Humphries sees a lot of very young couples who, at 25 years old, may have been together for 10 years already.
“These young people simply do not have the life skills or tools to effectively manage the challenges that arise in relationships, and that’s when violence enters the partnership,” she said.
Humphries has experienced the abuse that comes from forming that relationship at such a young age.
Eventually, she escaped it at 33 with help from Women’s Refuge.
Humphries was sheltered at a Women’s Refuge safe house in Hamilton along with her two sons and a friend of one of her sons and credits this as the opportunity to start a new life.
“They [the refuge] helped me learn about power and control and understand what I’d actually been going through.”
Women’s Refuge gave the mum the support to step out of a dark place and helped her move from a victim to a survivor.
She became “a survivor that thrived” and is now helping others.

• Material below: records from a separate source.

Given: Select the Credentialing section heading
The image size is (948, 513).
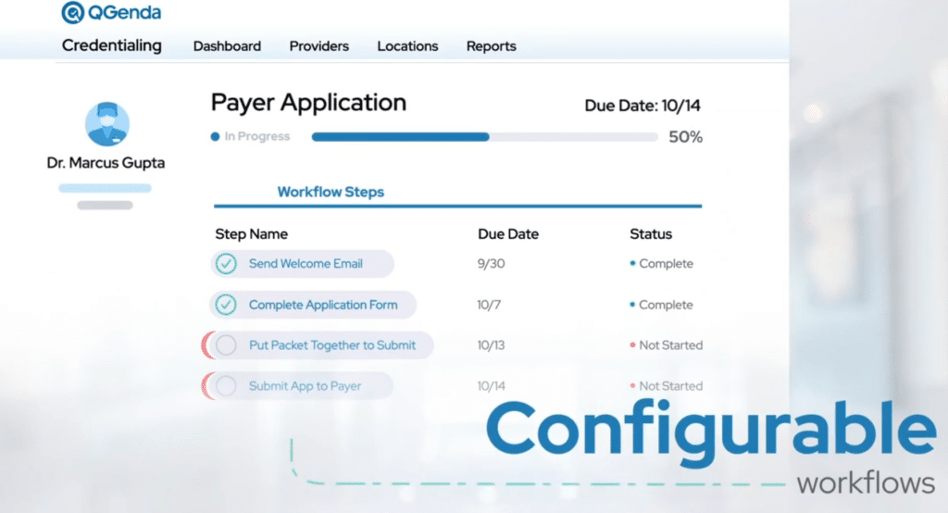Looking at the screenshot, I should [x=111, y=45].
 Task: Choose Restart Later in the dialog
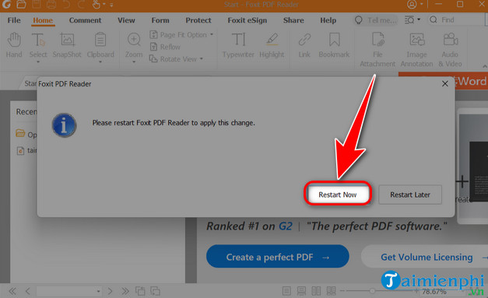click(x=410, y=195)
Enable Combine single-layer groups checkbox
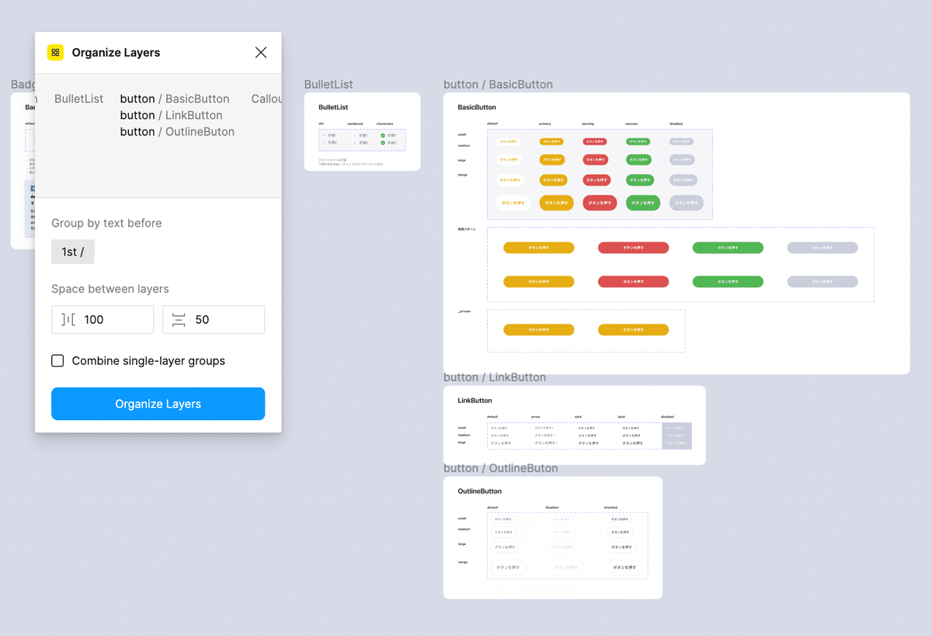 point(57,360)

“They wrap everything they can around you to build you up and set you on that path,” she said.
Humphries went on to become a police officer and, in 2012, was posted to East Timor, where she met her new husband, who was on duty with the NZ Army.
Now she is passionate about reducing family violence harm and wants to “pay it forward” to Women’s Refuge for the role they played in transforming her life.
“If you are experiencing family violence and are open to engagement with support services, let attending police staff know some services are still operating over Christmas including refuge. Te Kura will collectively coordinate someone to reach out, to connect and offer support.”
The biggest way to help someone you know in a violent relationship is to reach out for help before it escalates and if there are any fears for safety, call police on 111, explained Humphries.
Hawke’s Bay contacts for Domestic Violence support:
Family VIP Services Hawke’s Bay: 0800 REFUGE (733 843)
Te Whare Whanau Purotu Maori Women’s Refuge: 0800 REFUGE (733 843)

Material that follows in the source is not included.